I expect he got copy like that.
"So, she's your sister?" he said suddenly, from behind me. "Strange that
you shouldn't recognise the handwriting…."
"Oh, we don't correspond," I said light-heartedly, "we are so
different." I wanted to take a rise out of the creeping animal that he
was. He confronted her blandly.
"You must be the little girl that I remember," he said. He had known my
parents ages ago. That, indeed, was how I came to know him; I wouldn't
have chosen him for a friend. "I thought Granger said you were dead …
but one gets confused…."
"Oh, we see very little of each other," she answered. "Arthur might
have said I was dead—he's capable of anything, you know." She spoke
with an assumption of sisterly indifference that was absolutely
striking. I began to think she must be an actress of genius, she did it
so well. She was the sister who had remained within the pale; I, the
rapscallion of a brother whose vagaries were trying to his relations.
That was the note she struck, and she maintained it. I didn't know what
the deuce she was driving at, and I didn't care. These scenes with a
touch of madness appealed to me. I was going to live, and here,
apparently, was a woman ready to my hand. Besides, she was making a fool
of Callan, and that pleased me. His patronising manners had irritated
me.
I assisted rather silently. They began to talk of mutual
acquaintances—as one talks. They both seemed to know everyone in this
world. She gave herself the airs of being quite in the inner ring;
alleged familiarity with quite impossible persons, with my portentous
aunt, with Cabinet Ministers—that sort of people.

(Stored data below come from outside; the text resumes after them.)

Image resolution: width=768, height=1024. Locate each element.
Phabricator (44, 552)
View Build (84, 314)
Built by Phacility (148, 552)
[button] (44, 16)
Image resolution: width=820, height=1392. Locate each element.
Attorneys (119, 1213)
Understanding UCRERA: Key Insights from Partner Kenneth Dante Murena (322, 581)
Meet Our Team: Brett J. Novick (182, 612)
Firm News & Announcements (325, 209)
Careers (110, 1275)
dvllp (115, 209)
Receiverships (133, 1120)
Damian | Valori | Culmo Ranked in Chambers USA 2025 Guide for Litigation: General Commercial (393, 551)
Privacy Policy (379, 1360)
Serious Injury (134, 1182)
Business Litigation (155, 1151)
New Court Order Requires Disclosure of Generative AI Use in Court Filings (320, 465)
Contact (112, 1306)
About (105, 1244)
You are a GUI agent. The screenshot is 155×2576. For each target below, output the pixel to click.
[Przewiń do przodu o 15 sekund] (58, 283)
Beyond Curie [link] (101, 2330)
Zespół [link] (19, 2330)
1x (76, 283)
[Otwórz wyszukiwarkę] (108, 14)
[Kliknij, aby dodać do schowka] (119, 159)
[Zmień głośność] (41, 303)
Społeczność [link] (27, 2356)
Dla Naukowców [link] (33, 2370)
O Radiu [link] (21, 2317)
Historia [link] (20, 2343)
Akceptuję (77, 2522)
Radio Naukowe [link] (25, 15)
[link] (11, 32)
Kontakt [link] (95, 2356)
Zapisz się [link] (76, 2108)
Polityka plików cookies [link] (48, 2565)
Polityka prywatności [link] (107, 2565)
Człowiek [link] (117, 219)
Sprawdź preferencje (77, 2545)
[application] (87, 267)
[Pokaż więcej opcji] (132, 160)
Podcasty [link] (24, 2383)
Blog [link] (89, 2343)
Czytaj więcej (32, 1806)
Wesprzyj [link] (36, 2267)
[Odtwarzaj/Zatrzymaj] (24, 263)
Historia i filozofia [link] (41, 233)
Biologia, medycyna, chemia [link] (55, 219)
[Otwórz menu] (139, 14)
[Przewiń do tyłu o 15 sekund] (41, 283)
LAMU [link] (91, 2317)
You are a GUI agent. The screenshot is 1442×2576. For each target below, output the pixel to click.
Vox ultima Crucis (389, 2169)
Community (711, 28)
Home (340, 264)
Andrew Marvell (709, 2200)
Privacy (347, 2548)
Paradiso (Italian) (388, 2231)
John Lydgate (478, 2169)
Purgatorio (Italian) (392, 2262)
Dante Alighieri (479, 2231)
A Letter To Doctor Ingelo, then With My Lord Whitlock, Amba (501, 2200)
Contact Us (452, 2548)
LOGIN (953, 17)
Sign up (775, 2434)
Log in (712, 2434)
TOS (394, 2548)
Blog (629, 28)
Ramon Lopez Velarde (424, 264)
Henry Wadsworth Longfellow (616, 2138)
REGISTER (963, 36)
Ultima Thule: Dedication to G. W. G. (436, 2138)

They talked about
them—she, as if she lived among them; he, as if he tried very hard to
live up to them.
She affected reverence for his person, plied him with compliments that
he swallowed raw—horribly raw. It made me shudder a little; it was
tragic to see the little great man confronted with that woman. It
shocked me to think that, really, I must appear much like him—must have
looked like that yesterday. He was a little uneasy, I thought, made
little confidences as if in spite of himself; little confidences about
the Hour, the new paper for which I was engaged. It seemed to be run
by a small gang with quite a number of assorted axes to grind. There was
some foreign financier—a person of position whom she knew (a noble man
in the best sense, Callan said); there was some politician (she knew
him too, and he was equally excellent, so Callan said), Mr. Churchill
himself, an artist or so, an actor or so—and Callan. They all wanted a
little backing, so it seemed. Callan, of course, put it in another way.
The Great—Moral—Purpose turned up, I don't know why. He could not
think he was taking me in and she obviously knew more about the people
concerned than he did. But there it was, looming large, and quite as
farcical as all the rest of it. The foreign financier—they called him
the Duc de Mersch—was by way of being a philanthropist on megalomaniac
lines. For some international reason he had been allowed to possess
himself of the pleasant land of Greenland.